In addition to vendor-specific tools evaluate at least gpustat, https://github.com/XuehaiPan/nvitop, and https://github.com/Syllo/nvtop.

Also consider enabing relevant PCP PMDAs, typically amdgpu, nvidia, and openmetrics with vLLM enabled.

# Report the 5 most memory using processes
pmrep -1gU -t 2 -J 5 proc.hog.mem
# Process memory usage statistics
pmrep -gp -t 2 -i PROCNAME :proc-mem :proc-mem-ext
# Show process per-NUMA-node memory statistics
watch -d=cumu -n 2 numastat -p PID
# Summarize memory related system calls
strace -fc -e trace=%memory COMMAND
# Report the 5 most IO using processes
pmrep -1gU -t 2 -J 5 proc.hog.disk
# Show IO activity for a process
iotop -k -d 2 -p PID
# Process IO statistics
pmrep -gp -t 2 -i PROCNAME :proc-io :proc-io-ext
# Trace and summarize file ops related system calls
strace -CfttTy -e trace=%file,%desc -p PID
# Report the 5 most network using processes
# Requires PCP BPF PMDA netatop module installed
pmrep -1gU -t 2 -J 5 proc.hog.net
# Process network usage statistics
# Requires PCP BPF PMDA netatop module installed
pmrep -gp -t 2 -i PROCNAME :proc-net :proc-net-ext
# Trace and summarize network related system calls
strace -CfttTy -e trace=%network -p PID

Process Overview, Limits, Details, and Tracing

# Show various summaries and details for a process
pmrep -p -t 2 -i PROCNAME :proc<TAB>
# Show IPC information
ipcs -p | grep PID
ipcs -a | less
# Show process limits
cat /proc/PID/limits
# Show process systemd unit and service limits
systemctl status PID
systemctl show SERVICE | grep ^Limit
# List locks of a process
lslocks | grep PROCNAME
# List open files of a process,
# use grep -v instead for network and IPC sockets
lsof -VanP -p PID | grep -e REG -e DIR
# Show counts of library calls and times,
# use -S to include system calls as well
ltrace -c COMMAND
# Trace locking related library calls
ltrace -CfttT -e "*lock*" COMMAND
# Trace library calls of a running process
ltrace -CfttT -p PID
# Show counts of system calls and times
strace -fc -S calls COMMAND
perf trace -s COMMAND
# Show failed system calls only
strace -fZ COMMAND
perf trace --failure --errno-summary -S COMMAND
# Trace system calls of a running process
strace -CfttTy -p PID
perf trace -S -p PID
# Trace set of system calls only
strace -CfttTy -e trace=%ipc COMMAND
perf trace -e 'syscalls:sys_enter_sem*' \
  -e 'syscalls:sys_enter_msg*' -e 'syscalls:sys_enter_shm*' COMMAND
# Report page migrations
perf stat -e migrate:mm_migrate_pages -I 2000 -p PID
# Report page faults
perf stat -e page-faults -I 2000 -p PID
# Record process activity for 30 seconds,
# add -s for per-thread recording
perf record -g -p PID -- sleep 30
# Report process activity,
# add -T for per-thread reporting,
# add --show-cpu-utilization for CPU utilization,
# add --stdio for text based reporting
perf report -nv -s cpu,pid,comm,dso
# Report process user-space CPU cycle and cache stats
perf stat -e cycles:u -d -I 2000 -p PID
# Report process scheduler event stats
perf stat -e 'sched:*' -I 2000 -p PID 2>&1 \
  | grep -v " 0 " | grep -v "not counted"
# Report process system calls stats
perf stat -e 'syscalls:sys_enter_*' -I 2000 -p PID 2>&1 \
  | grep -v " 0 " | grep -v "not counted"
# Record process scheduling details to see why not idle
perf sched record -g COMMAND
# Show process scheduling state changes
perf sched timehist -Mw --state | grep PROCNAME

CPU Tuning and Monitoring

CPU related documentation references:

Hardware CPU Configuration

There are usually only a few CPU related hardware configurations available.

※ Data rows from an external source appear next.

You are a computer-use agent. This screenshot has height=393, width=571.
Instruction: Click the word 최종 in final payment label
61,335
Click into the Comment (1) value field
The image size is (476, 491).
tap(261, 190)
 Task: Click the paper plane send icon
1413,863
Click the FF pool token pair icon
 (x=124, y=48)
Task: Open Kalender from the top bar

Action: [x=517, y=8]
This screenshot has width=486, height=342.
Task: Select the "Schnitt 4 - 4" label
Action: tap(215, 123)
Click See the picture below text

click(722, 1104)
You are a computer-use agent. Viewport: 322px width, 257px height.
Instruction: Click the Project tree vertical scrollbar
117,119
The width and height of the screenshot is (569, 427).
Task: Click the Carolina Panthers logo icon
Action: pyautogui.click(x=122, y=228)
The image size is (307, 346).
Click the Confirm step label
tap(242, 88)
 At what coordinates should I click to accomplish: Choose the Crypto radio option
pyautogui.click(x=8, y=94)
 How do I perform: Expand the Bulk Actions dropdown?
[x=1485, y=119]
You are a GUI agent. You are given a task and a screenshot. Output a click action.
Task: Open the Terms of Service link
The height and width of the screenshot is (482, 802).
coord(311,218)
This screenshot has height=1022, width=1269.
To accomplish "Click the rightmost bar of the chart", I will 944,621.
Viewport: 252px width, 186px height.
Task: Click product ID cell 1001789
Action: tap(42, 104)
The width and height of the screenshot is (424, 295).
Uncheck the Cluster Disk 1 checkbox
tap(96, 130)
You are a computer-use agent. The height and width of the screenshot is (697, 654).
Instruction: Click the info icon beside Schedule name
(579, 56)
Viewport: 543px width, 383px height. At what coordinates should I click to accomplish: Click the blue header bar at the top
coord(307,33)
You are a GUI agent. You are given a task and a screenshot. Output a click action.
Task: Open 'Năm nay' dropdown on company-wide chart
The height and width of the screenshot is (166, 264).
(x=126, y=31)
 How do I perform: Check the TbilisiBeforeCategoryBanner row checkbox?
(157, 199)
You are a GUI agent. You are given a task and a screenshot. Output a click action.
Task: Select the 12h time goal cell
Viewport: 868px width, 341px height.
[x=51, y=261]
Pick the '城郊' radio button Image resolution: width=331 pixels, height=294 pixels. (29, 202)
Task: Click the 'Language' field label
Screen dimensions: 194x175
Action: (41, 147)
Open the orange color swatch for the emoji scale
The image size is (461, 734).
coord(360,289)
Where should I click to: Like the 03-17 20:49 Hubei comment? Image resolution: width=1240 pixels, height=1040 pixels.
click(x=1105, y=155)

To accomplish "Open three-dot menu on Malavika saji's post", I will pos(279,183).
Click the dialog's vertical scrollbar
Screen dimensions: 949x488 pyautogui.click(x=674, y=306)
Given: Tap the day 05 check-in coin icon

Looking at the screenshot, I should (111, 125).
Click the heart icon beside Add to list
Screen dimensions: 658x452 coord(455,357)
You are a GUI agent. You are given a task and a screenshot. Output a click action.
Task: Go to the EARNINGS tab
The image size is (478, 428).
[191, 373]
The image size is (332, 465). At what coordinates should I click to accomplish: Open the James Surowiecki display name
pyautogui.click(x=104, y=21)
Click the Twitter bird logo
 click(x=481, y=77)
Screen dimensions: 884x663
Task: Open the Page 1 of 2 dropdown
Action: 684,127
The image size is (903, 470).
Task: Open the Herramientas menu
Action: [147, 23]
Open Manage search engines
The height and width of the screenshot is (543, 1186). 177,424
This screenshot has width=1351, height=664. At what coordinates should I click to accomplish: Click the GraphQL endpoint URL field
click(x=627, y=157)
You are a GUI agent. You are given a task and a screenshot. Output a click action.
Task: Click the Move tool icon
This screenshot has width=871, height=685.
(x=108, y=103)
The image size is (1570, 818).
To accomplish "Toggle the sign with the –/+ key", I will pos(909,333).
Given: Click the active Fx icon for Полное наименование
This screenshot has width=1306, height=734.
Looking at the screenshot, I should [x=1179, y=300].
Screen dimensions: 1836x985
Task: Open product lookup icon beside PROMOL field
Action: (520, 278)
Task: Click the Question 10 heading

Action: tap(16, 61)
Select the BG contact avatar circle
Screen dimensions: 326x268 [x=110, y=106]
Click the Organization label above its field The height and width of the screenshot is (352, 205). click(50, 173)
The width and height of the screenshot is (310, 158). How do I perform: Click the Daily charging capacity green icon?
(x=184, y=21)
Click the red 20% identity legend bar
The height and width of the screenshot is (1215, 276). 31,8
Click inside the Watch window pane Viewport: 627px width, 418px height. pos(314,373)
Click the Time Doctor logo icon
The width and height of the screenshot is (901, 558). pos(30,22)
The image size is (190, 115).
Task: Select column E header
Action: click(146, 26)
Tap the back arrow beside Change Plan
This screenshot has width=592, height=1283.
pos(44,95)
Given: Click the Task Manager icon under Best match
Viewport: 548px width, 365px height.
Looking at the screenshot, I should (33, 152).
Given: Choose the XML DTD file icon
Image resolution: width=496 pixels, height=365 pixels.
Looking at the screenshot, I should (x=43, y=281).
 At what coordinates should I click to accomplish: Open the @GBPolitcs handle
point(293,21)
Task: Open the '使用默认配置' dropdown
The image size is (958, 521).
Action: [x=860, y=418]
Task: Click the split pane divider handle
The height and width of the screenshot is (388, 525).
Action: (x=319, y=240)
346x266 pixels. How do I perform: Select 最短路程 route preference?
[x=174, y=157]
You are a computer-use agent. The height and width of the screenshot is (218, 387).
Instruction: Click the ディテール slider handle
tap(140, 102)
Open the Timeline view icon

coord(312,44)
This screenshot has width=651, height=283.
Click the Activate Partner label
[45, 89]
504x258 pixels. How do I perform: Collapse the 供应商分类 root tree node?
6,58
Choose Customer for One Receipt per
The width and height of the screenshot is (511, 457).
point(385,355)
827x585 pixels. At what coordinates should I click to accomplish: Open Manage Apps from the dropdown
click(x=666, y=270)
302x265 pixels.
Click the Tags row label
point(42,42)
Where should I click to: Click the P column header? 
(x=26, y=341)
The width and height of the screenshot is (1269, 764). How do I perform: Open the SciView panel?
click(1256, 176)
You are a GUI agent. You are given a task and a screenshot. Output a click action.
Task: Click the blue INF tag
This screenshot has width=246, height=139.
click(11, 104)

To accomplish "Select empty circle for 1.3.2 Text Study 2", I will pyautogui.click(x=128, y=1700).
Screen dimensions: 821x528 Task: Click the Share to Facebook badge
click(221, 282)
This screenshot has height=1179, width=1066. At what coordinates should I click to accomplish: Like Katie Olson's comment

On performance critical systems all power saving options (including C- and P-states) should be disabled and possible workload profile setting in BIOS/UEFI should be set to maximum performance. Simultaneous multithreading (SMT) known as HyperThreading on Intel processors should be disabled for most latency-sensitive workloads. Turbo Boost should be enabled if available.

# Show CPU basic information
lscpu | grep -Ei '^cpu\(|model |thread|core|socket' | grep -v scaling
# Show CPU setup details
lscpu
# Show CPU status summary
lscpu -e
# Show compact NUMA layout
numactl -H

System-wide Services

irqbalance(1) can be run as a service that distributes hardware interrupts evenly across cores to improve system performance. Except for specific cases (like certain HPC, NFV, or RT workloads where manual IRQ affinity setup might be needed) the irqbalance service should be enabled on all systems.

tuned(8) is a service that configures system performance parameters according to the selected performance profile. Examples of profiles provided by tuned include desktop, virtual-host, virtual-guest, latency-performance, and throughput-performance. The tuned service with a suitable profile should be enabled on all systems. Further performance tuning can be considered if a default tuned profile does not provide optimal settings for a particular workload.

# Show the currently active tuned profile
tuned-adm active
# List available tuned profiles
tuned-adm list
# Apply tuned profile virtual-guest
tuned-adm profile virtual-guest

tuned profiles change system parameters related to CPU scheduling, memory, IO, and networking. It can be helpful to investigate what parameters different tuned profiles are altering by reviewing the tuned profile configuration files under /usr/lib/tuned.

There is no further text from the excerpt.